Le FN va porter plainte contre Madonna

AFP, AP Publié le - Mis à jour le

Vidéo
Scènes Madonna a de nouveau projeté samedi au Stade de France, près de Paris, le clip vidéo dans lequel apparaît brièvement Marine Le Pen affublée d'une croix gammée sur le front, lors du premier de ses deux concerts programmés en France.

Accompagnant la chanson "Nobody knows me", la vidéo montre le visage de la star américaine mêlé à celui de nombreuses personnalités comme la pape Benoît XVI ou Hosni Moubarak.
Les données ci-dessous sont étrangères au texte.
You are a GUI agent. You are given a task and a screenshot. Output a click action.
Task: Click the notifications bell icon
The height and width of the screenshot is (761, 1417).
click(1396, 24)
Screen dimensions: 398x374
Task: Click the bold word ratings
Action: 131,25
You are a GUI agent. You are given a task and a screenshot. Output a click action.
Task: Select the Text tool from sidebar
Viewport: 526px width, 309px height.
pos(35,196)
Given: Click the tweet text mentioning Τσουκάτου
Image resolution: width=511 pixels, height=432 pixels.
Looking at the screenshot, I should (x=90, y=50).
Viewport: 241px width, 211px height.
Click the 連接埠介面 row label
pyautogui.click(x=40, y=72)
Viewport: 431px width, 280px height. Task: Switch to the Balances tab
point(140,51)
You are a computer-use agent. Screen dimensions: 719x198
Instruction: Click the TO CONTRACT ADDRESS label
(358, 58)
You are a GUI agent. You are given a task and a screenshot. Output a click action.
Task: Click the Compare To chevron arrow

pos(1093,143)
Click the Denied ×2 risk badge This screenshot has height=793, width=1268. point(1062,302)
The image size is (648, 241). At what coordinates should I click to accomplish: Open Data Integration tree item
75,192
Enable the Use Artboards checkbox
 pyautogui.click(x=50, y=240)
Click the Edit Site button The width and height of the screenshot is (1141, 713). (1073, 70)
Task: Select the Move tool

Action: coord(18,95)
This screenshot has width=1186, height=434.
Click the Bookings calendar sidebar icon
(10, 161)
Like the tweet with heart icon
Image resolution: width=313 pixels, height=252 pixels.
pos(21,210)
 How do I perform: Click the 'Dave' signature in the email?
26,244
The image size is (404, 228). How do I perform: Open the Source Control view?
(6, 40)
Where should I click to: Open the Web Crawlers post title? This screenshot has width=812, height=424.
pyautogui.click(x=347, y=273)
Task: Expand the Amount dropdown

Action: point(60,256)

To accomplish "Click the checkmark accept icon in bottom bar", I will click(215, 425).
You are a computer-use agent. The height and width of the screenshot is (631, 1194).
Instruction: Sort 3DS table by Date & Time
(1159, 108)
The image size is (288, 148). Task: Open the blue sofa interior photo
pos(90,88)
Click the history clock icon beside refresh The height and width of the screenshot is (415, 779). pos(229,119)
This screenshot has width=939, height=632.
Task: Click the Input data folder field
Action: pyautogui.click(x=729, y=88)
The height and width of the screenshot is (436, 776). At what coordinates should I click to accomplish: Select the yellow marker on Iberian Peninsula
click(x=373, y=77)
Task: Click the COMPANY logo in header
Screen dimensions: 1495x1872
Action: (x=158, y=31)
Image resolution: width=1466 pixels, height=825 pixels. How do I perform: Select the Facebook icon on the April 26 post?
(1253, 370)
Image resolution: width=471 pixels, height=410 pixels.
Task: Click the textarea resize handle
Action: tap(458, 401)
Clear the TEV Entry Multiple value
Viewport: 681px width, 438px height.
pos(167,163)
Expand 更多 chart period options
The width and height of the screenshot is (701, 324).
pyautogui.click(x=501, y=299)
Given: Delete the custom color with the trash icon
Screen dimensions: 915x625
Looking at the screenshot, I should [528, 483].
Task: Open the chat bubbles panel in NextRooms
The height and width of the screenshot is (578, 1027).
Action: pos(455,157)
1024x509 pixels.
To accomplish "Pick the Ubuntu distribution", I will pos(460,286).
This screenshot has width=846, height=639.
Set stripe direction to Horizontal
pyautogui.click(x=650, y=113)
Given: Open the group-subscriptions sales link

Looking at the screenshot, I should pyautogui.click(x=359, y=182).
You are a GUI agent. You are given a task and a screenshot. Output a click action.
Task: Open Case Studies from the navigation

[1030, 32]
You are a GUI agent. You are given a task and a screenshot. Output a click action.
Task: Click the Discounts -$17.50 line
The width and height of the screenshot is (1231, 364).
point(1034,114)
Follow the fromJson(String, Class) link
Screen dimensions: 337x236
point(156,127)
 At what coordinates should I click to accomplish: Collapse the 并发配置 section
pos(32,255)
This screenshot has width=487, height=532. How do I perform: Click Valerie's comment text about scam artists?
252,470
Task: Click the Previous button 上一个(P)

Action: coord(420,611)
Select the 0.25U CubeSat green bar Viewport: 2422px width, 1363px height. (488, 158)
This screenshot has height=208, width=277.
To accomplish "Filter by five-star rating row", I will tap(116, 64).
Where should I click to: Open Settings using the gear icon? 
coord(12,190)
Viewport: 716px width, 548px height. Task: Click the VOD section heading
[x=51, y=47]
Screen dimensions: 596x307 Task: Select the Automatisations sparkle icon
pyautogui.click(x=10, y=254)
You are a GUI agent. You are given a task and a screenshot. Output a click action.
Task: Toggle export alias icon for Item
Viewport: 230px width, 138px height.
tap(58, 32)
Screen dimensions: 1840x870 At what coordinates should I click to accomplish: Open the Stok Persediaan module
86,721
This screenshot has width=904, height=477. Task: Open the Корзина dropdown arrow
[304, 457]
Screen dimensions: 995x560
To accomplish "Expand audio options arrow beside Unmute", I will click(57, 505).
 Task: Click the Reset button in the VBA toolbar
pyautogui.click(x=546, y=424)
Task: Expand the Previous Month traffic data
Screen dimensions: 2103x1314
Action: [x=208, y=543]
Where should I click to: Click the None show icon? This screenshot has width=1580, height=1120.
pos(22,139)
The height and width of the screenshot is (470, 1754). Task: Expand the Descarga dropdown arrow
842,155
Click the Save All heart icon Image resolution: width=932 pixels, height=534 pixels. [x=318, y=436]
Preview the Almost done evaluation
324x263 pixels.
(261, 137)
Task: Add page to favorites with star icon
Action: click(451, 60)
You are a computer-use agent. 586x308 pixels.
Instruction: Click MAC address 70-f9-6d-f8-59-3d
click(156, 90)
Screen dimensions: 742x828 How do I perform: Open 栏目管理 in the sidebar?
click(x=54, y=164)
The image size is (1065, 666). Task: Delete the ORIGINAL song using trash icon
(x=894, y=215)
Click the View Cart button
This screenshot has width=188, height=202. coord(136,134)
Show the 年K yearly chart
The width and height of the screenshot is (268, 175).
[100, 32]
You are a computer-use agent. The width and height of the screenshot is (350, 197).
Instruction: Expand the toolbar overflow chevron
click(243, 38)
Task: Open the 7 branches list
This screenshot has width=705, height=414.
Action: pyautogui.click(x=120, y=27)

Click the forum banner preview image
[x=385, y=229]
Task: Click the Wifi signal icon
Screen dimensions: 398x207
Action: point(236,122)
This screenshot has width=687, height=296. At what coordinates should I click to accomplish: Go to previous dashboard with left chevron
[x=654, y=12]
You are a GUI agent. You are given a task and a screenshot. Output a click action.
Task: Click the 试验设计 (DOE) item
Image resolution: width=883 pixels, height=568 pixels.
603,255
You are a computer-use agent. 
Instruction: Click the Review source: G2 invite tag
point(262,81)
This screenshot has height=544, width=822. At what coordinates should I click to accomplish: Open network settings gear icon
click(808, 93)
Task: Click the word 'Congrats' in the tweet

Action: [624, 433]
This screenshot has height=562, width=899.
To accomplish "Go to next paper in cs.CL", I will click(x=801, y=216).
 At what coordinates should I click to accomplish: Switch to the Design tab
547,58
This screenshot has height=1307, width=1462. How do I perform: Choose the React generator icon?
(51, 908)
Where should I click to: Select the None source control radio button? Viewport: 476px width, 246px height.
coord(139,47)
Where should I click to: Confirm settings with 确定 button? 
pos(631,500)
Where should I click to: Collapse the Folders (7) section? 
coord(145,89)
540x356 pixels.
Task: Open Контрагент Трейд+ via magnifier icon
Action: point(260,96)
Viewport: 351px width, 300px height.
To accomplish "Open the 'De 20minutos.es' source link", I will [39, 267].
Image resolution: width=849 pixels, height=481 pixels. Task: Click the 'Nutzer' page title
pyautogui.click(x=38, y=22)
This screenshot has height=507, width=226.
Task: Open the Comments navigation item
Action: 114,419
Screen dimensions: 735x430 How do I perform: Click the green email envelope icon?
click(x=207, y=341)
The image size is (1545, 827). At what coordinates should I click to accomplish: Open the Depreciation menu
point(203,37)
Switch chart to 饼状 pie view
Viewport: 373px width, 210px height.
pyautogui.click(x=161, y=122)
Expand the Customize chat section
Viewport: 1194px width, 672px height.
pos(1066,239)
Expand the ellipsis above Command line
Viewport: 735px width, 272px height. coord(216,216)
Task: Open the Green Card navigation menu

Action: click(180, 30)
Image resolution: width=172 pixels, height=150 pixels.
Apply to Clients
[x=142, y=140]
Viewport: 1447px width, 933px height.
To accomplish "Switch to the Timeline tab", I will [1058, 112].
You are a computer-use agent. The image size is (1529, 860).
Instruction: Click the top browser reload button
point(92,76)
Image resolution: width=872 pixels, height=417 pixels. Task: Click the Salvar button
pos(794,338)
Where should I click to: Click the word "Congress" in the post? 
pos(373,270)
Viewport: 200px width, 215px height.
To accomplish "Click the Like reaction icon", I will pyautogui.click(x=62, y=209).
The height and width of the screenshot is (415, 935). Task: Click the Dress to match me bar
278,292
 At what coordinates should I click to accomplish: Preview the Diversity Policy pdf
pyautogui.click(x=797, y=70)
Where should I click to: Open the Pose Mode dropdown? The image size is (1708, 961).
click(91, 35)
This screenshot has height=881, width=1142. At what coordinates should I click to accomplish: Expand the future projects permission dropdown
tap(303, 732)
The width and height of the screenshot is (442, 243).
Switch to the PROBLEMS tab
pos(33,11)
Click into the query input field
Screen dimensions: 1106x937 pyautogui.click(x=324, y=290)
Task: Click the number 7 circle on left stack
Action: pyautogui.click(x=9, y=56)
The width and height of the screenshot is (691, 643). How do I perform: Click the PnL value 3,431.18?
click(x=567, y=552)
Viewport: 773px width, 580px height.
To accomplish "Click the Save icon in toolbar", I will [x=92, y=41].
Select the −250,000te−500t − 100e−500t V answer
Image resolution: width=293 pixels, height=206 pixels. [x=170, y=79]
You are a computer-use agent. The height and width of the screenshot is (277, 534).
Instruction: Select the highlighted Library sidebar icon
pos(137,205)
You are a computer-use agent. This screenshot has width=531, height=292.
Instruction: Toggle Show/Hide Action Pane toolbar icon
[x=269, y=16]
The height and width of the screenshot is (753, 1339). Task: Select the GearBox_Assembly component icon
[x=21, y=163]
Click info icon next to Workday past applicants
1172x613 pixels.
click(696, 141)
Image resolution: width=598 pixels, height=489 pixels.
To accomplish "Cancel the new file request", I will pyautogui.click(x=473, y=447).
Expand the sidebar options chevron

La présidente du parti d'extrême droite Front national (FN) y apparaît quelques secondes juste avant un personnage ressemblant à Adolf Hitler.

Une clameur s'est élevée de la foule au moment où est apparue l'image de Marine Le Pen.

Quelques jours après la première diffusion de cette vidéo, lors du premier concert de la tournée mondiale de Madonna à Tel Aviv le 31 mai, Marine Le Pen avait prévenu que si la star "fait ça en France, on l'attendra au tournant".

"Les vieilles chanteuses qui ont besoin de faire parler d'elles, on comprend qu'elles en arrivent à de telles extrémités", avait ajouté la présidente du FN.

Après ce concert au Stade de France, qui n'affichait pas complet, la "Material Girl" doit en donner un autre en France, le 21 août, à Nice, sur la Côte d'Azur.

Pendant cette neuvième tournée mondiale, Madonna, qui aura 54 ans le mois prochain, doit donner plus de 80 spectacles dans une trentaine de pays, au Proche-Orient, en Europe et sur le continent américain.

"MDNA", son douzième album en studio, paru en mars, a quelque peu déçu.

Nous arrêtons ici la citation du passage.